[Begin Record list]
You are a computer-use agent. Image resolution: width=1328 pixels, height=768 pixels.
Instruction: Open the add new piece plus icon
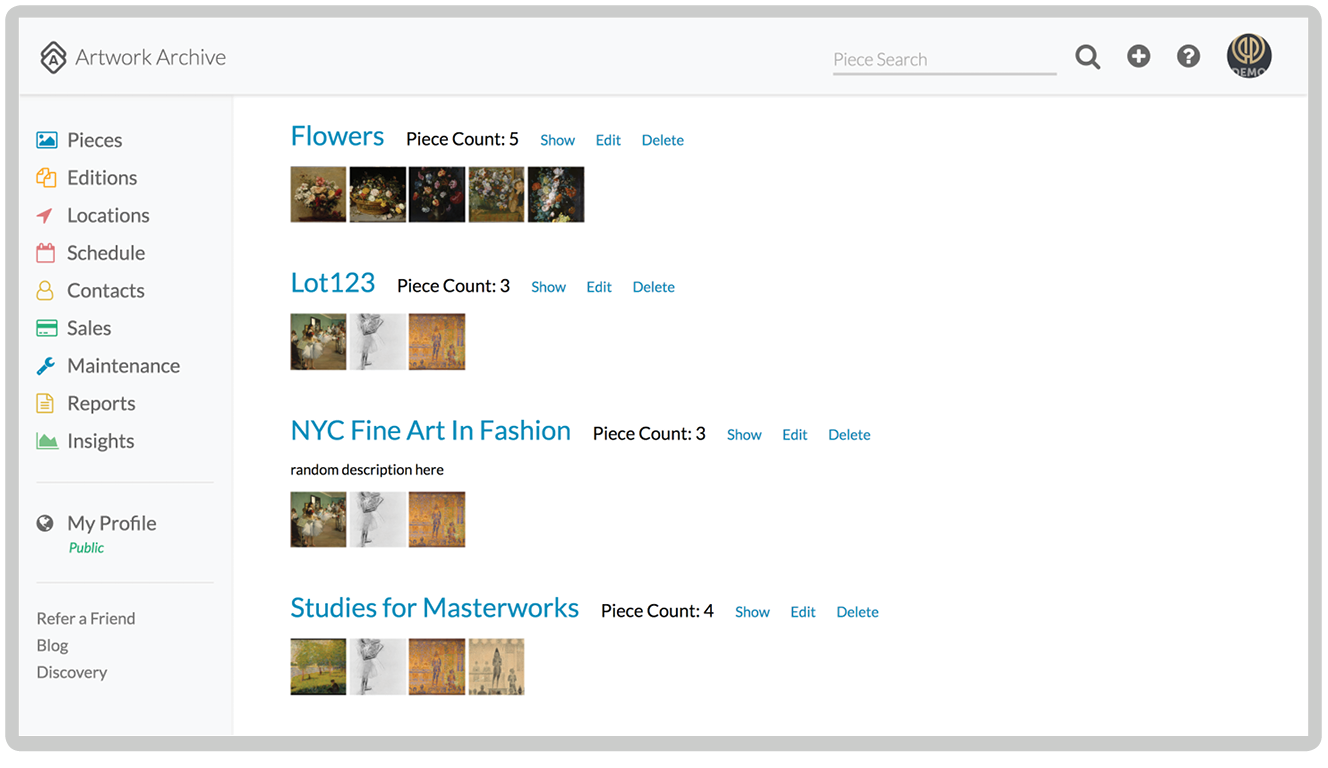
[End Record list]
[Begin Record list]
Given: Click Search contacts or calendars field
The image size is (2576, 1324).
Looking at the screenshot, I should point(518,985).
[End Record list]
[Begin Record list]
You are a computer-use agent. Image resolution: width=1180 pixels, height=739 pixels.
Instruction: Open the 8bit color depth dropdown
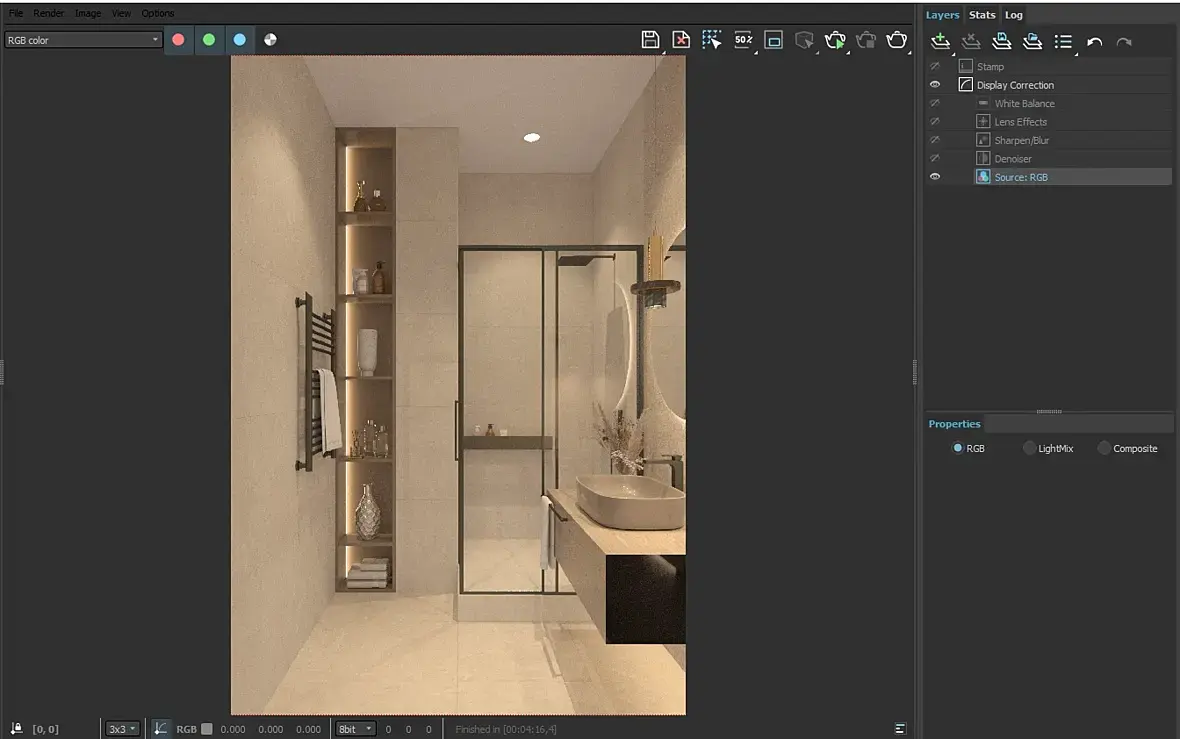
[End Record list]
■ Instructions to follow ■
Extract the items above verbatim, from the line that contains "You are a computer-use agent. Image resolution: width=1328" through the line that contains "Instruction: Open the add new piece plus icon", including both of those lines.

■ Result of this exercise ■
You are a computer-use agent. Image resolution: width=1328 pixels, height=768 pixels.
Instruction: Open the add new piece plus icon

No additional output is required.